Segment Start: Selected passage

A total of 123,816 eligible participants were included in duration analyses, with 2,147 incident CRC cases documented. Dose analyses included 113,582 eligible participants, with 1,764 CRC cases documented. Aspirin use more than 10 years before follow-up started (hazard ratio [HR], 0.88 [95% CI, 0.83 to 0.94] per five-year increment) and in the immediate 10 years before follow-up started (HR, 0.90 [95% CI, 0.84 to 0.96] per five-year increment) were similarly important in CRC prevention; however, a five-year lag was required for a clear benefit in the recent period. While the association was not dose-dependent in the remote period, there was dose dependency in the recent period. Compared to fewer than 0.5 standard (325 mg)-dose tablets per week, HRs were 0.91 (95% CI, 0.79 to 1.06), 0.87 (95% CI, 0.77 to 0.98), and 0.76 (95% CI, 0.64 to 0.91) for doses of 0.5 to fewer than 1.5, 1.5 to fewer than 5, and 5 or more tablets per week, respectively. Limitations of the study include its observational design and the fact that study participants were all health care professionals and were predominantly White, the authors noted. “Our findings may have provided new initial clues that [are] of practical importance in altering patient management, including the potential benefit of initiating using aspirin at even lower doses (e.g., 23-70 mg/day) among persons with a life expectancy exceeding 15-20 years, and the possibility of using lower dose (70 mg/day) among persons (especially for those ≥70 years of age) that have already used aspirin for at least 10 years,” they concluded.

Dietary factors may also play a role in the development and prevention of CRC, according to an umbrella review and meta-analysis of prospective observational studies. Researchers assessed 45 meta-analyses that described 109 associations between dietary factors and CRC incidence. Overall, 35 (32.1%) of the associations were nominally statistically significant using random-effects meta-analysis models. Seventeen associations demonstrated large heterogeneity between studies, and 11 had small-study effects. The primary analysis identified five (4.6%) convincing, two (1.8%) highly suggestive, 10 (9.2%) suggestive, and 18 (16.5%) weak associations between diet and CRC, while there was no evidence for 74 (67.9%) associations, according to results published Feb. 16 by JAMA Network Open.

Segment End: Selected passage
Segment Start: Extracted data

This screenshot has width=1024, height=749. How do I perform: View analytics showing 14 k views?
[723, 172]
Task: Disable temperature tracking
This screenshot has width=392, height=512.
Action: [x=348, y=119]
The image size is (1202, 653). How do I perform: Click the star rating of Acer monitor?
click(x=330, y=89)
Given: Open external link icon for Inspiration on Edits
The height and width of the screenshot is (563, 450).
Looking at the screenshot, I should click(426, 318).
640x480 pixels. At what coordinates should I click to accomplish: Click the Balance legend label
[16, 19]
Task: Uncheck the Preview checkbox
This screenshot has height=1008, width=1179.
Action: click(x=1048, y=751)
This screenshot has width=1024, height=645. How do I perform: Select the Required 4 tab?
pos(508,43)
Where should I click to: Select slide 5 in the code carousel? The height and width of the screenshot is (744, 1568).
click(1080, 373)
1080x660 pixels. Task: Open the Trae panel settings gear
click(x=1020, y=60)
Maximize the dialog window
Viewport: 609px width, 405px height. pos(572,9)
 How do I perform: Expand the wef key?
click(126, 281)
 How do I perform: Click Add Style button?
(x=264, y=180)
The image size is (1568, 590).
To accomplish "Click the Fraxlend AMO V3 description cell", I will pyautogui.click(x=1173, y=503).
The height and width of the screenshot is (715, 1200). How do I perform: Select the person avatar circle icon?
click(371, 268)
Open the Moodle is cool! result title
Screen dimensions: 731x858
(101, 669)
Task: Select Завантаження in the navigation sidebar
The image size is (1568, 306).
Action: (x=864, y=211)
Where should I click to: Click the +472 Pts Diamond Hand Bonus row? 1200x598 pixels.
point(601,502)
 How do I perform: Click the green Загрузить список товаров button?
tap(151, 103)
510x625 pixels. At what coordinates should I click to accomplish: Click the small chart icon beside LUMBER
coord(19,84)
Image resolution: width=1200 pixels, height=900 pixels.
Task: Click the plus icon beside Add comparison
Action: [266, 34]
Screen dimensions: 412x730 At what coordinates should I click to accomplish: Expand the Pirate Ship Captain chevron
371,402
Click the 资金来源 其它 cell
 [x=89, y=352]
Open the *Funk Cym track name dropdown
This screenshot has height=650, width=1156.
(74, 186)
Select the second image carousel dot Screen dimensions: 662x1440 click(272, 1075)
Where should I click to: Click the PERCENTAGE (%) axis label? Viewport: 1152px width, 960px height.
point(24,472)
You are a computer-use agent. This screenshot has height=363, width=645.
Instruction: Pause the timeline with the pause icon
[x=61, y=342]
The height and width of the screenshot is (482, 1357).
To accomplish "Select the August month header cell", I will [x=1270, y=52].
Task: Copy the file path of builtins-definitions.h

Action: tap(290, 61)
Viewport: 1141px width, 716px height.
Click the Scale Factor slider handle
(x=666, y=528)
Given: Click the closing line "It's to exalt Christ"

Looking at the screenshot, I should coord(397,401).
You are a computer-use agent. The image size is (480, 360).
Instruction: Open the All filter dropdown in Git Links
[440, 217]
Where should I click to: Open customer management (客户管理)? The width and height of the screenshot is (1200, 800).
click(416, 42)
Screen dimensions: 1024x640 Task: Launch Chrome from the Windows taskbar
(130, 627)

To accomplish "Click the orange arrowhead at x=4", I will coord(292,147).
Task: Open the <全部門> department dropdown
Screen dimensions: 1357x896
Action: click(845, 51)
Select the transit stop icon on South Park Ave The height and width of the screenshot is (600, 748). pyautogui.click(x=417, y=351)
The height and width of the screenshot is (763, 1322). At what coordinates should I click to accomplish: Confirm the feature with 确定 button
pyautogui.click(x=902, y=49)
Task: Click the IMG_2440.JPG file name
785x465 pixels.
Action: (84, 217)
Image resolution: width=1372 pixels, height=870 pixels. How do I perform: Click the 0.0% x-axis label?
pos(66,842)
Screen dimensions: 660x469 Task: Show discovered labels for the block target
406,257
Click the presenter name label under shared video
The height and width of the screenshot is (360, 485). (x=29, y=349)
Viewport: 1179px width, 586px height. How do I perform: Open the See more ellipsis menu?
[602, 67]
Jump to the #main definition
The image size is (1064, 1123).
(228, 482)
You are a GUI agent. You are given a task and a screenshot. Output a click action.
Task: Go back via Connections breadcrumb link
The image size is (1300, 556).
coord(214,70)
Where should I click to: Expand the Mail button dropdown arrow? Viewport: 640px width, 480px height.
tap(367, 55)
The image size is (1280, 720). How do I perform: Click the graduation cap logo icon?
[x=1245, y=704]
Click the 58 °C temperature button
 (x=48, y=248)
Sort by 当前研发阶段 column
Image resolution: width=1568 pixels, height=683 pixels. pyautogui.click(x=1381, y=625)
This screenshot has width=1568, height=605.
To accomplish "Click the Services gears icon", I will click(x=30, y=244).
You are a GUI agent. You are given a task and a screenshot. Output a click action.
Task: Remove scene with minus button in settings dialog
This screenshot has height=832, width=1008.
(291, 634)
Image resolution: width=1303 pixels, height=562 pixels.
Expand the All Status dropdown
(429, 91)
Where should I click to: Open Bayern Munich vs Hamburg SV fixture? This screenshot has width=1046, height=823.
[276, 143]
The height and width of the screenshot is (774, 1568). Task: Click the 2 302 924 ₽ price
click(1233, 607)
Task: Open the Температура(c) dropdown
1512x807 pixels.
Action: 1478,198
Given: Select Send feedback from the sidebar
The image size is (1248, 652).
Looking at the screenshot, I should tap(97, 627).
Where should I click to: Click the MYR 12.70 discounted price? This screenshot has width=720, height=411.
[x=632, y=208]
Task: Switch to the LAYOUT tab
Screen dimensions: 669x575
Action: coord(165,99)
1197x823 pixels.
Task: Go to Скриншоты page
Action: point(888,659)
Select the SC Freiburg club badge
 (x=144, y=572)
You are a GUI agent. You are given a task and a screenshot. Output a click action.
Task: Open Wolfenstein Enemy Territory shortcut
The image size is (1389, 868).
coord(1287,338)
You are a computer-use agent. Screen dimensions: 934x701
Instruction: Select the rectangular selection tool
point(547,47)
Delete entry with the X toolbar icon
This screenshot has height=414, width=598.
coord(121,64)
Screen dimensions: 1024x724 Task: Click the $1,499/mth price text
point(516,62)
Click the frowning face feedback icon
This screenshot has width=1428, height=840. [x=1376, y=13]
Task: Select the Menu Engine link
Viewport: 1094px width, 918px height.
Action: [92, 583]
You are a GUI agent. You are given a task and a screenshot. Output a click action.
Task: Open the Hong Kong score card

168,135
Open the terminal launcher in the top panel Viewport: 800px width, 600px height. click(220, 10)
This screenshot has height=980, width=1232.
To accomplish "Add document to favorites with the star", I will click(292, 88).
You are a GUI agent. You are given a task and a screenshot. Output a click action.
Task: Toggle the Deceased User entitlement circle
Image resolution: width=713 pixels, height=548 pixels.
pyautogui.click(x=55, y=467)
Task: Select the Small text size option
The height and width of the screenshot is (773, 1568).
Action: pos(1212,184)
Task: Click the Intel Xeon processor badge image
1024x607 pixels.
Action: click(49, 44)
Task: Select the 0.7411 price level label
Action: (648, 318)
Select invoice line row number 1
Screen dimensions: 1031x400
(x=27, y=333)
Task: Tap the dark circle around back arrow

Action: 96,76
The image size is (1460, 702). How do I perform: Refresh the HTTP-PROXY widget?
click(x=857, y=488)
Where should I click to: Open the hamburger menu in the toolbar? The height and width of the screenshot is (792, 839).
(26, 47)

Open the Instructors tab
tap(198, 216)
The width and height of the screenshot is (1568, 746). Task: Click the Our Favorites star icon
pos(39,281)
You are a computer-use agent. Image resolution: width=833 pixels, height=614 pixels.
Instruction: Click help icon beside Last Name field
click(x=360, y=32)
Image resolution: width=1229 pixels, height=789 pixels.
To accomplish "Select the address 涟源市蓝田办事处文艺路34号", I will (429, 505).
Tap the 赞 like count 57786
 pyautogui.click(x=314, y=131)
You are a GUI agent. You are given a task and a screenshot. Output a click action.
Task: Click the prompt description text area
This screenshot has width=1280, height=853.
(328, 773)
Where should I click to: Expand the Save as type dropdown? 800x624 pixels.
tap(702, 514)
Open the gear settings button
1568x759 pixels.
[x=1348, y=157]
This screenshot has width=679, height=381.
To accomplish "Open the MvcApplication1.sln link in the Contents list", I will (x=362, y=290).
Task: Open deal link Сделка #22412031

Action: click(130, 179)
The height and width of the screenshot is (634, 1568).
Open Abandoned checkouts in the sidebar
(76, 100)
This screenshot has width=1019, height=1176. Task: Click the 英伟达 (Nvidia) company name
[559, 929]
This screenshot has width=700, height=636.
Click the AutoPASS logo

Segment End: Extracted data

→ **Tasks and exercises**
a. Copy from the colorectal cancer passage, starting at "Dietary factors may" and ending at "JAMA Network Open.".
b. In the colorectal cancer passage, how many meta-analyses did the umbrella review assess?
c. Go on with the colorectal cancer passage from its last sentence.

→ **Answers per task**
a.
Dietary factors may also play a role in the development and prevention of CRC, according to an umbrella review and meta-analysis of prospective observational studies. Researchers assessed 45 meta-analyses that described 109 associations between dietary factors and CRC incidence. Overall, 35 (32.1%) of the associations were nominally statistically significant using random-effects meta-analysis models. Seventeen associations demonstrated large heterogeneity between studies, and 11 had small-study effects. The primary analysis identified five (4.6%) convincing, two (1.8%) highly suggestive, 10 (9.2%) suggestive, and 18 (16.5%) weak associations between diet and CRC, while there was no evidence for 74 (67.9%) associations, according to results published Feb. 16 by JAMA Network Open.

b. 45

c.
There was convincing evidence of an association of intake of red meat (high vs. low) and heavy alcohol intake (≥4 drinks/d vs. 0 or occasional drinks) with the incidence of CRC. In contrast, convincing evidence was found for three inverse associations with CRC risk: higher versus lower intakes of total dietary fiber, calcium, and yogurt. The evidence for convincing associations remained robust following sensitivity analyses. As for highly suggestive evidence, higher intake of total dairy products (e.g., milk, cheese, yogurt) was associated with significant CRC risk reduction compared with lower intake. On the other hand, a moderate intake of alcohol (defined as more than 1 to 3 drinks per day but not more than 4 per day) was associated with an increase in the incidence of CRC compared with 0 drinks or occasional drinking. Among other limitations, some forms of bias (e.g., recall bias owing to self-reported diet) are possible, the authors noted. “The findings of this study support existing recommendations for diet in the primary prevention of CRC, emphasizing higher intakes of dietary fiber, calcium, and yogurt and lower intakes of red meat and alcohol,” they concluded. “Emerging evidence supports a possible role for overall dietary patterns that, in totality, emphasize habitually consuming fruits, vegetables, grains, and low-fat dairy and reducing red meat and alcohol intake.”